→ **Problem description**: Only the number is needed: count the lines below that hold the string "Policy".

Saved data entries:
****
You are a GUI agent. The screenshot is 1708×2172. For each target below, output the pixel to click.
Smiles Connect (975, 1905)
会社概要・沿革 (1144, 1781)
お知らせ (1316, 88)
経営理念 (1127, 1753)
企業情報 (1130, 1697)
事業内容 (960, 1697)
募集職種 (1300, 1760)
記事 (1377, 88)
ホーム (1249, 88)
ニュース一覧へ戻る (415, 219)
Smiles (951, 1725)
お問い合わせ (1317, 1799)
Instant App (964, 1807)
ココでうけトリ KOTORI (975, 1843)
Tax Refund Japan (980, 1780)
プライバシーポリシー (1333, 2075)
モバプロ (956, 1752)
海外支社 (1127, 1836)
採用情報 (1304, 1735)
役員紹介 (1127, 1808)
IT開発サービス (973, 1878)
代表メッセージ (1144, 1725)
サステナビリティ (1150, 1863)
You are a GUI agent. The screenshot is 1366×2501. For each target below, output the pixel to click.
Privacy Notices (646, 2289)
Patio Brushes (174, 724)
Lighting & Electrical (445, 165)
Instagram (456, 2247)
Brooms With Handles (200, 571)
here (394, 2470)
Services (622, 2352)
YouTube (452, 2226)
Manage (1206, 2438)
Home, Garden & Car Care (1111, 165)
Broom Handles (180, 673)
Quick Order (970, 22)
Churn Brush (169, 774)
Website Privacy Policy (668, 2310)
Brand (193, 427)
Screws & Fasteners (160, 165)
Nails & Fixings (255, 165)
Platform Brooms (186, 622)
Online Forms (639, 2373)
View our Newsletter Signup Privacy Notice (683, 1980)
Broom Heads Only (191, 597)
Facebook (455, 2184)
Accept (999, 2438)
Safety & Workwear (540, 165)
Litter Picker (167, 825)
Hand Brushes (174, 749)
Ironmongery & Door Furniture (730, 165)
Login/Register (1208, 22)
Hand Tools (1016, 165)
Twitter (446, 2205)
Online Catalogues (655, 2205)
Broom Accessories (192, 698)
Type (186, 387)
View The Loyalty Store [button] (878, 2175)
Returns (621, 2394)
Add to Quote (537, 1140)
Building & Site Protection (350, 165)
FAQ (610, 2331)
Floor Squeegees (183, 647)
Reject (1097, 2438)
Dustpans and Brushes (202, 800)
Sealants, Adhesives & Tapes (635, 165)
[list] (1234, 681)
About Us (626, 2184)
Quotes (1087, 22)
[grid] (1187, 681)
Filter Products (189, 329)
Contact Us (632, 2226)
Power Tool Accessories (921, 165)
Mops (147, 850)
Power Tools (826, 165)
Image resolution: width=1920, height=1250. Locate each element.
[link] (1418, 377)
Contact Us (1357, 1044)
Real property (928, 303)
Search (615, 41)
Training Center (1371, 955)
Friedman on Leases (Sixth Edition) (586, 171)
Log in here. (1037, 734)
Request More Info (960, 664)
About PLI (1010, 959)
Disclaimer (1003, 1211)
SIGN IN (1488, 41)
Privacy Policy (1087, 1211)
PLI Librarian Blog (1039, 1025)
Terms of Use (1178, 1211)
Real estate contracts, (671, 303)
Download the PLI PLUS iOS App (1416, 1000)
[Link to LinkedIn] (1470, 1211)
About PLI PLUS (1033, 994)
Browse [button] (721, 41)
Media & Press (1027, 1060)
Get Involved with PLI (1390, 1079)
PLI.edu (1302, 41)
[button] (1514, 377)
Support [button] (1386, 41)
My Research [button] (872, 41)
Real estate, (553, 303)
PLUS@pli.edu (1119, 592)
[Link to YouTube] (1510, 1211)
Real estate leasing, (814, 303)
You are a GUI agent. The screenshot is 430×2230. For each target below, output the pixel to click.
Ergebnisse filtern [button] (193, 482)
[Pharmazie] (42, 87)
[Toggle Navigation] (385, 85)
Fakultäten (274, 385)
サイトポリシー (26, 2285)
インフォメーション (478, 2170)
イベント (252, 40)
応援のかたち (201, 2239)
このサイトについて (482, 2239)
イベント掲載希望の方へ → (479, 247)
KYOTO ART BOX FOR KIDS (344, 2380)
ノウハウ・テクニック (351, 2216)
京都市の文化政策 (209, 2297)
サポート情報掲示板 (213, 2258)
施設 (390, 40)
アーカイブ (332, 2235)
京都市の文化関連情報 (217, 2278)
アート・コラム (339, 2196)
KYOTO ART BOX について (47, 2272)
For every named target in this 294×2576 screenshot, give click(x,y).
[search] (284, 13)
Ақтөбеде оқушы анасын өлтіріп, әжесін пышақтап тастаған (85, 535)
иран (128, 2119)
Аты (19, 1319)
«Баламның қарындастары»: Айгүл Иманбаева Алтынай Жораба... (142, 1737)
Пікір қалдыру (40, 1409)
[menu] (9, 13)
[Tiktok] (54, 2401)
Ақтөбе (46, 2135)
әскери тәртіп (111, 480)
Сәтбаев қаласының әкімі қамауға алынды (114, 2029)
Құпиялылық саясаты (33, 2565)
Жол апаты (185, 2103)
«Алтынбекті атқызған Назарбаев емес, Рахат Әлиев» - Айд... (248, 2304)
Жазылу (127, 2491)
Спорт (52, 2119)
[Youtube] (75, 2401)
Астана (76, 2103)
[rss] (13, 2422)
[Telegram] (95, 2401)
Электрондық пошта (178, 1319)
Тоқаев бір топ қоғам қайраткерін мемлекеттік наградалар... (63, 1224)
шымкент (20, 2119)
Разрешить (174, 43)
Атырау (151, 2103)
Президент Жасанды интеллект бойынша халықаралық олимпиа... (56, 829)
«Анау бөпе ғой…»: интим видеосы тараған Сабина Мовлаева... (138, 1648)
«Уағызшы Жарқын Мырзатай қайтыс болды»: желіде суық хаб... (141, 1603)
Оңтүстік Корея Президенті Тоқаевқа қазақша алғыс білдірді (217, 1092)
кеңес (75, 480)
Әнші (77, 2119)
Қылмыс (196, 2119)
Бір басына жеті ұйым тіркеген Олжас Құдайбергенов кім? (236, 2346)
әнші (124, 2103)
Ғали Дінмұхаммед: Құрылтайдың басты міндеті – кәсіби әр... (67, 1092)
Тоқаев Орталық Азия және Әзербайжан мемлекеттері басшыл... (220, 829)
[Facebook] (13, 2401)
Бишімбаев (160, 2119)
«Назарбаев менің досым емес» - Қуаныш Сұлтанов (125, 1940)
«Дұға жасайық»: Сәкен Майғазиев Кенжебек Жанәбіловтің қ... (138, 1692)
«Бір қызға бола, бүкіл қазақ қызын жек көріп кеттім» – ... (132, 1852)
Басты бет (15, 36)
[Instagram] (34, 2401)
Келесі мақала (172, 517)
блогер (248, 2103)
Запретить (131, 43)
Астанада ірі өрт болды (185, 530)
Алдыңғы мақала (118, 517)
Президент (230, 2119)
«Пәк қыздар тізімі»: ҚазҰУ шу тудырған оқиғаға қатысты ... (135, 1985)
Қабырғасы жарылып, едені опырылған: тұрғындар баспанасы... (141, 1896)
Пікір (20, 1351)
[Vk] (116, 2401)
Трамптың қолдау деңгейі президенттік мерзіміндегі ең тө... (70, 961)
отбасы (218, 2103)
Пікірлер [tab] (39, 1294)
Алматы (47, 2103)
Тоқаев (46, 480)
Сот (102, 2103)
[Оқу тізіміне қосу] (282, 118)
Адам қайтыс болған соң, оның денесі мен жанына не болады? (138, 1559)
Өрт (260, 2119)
****
→ **Answer to the exercise**: 2